Background: The establishment of effective adaptive immunity is critical for the long-term control of all human pathogens. Vaccination remains to be the most efficient means of preventing infection. However, individuals with compromised immunity due to age or other comorbidities fail to effectively respond to vaccination. Immunotherapeutic approaches offer alternative options to enhance T cell immunity in immunocompromised individuals. Adoptive cell therapy (ACT) is emerging as a powerful immunotherapeutic approach and has proven effective in treating several virus-associated compilations. Our group has recently demonstrated ACT in treating diseases with several virus-associated complications [1-3]. In this study, we have utilized this expertise in developing ACT against COVID-19 for immunocompromised individuals.

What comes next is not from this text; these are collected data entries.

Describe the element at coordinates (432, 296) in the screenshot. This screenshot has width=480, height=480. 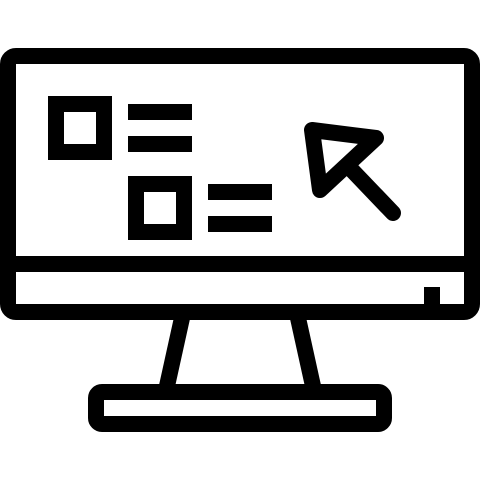
I see `power-indicator-icon` at that location.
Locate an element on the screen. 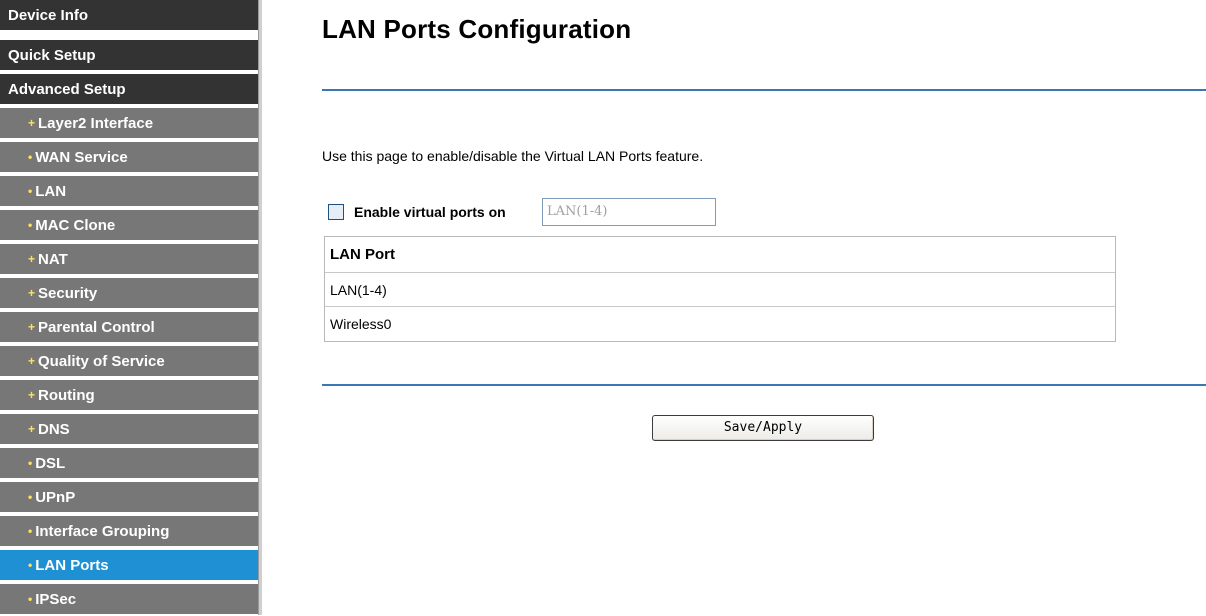  nav-security: + Security is located at coordinates (129, 294).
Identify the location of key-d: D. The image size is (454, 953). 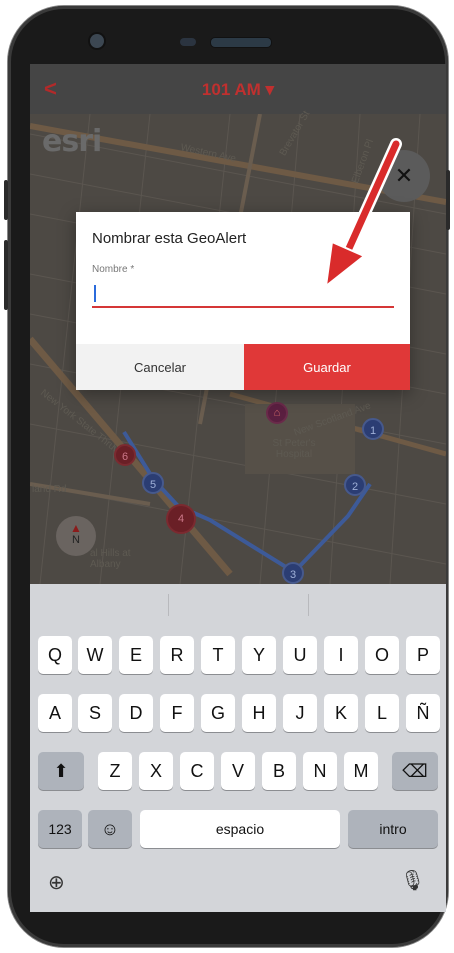
(136, 713).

Method: In-vitro approach: Peripheral blood mononuclear cells (PBMC) of recovered COVID-19 participants were stimulated with SARS-CoV-2 peptide pools and cultured in the presence of Interleukin-2 (IL-2) for two weeks. The expanded T cell cultures were then restimulated with peptide pools or single peptides to identify the T cell epitope. In-silico approach: The immune epitope database (IEDB) tool was utilized to understand T cell epitope conservation and NetMHCpan 4.1 server was used to predict T cells across SARS-CoV-2 antigens.
Result: Data from 60 COVID-19-recovered donors demonstrates the production of 52 CD4+ and 24 CD8+ T cell responses. A high level of conservation was observed across identified T cell determinants to VOC strains. We have validated the In-vitro immunogenic peptide response to In-silico epitope prediction, whereby 30-40% of our identified CD8+ T cell responses were not predicted to be a strong binder across the prediction tool.
Conclusion: Identified T cell determinants from this study formed the basis for the manufacturing of ACT for immunocompromised individuals. The comparison of in-silico prediction and the in-vitro identification of peptides gave us a clear idea on the limitation and reliability of the prediction tools.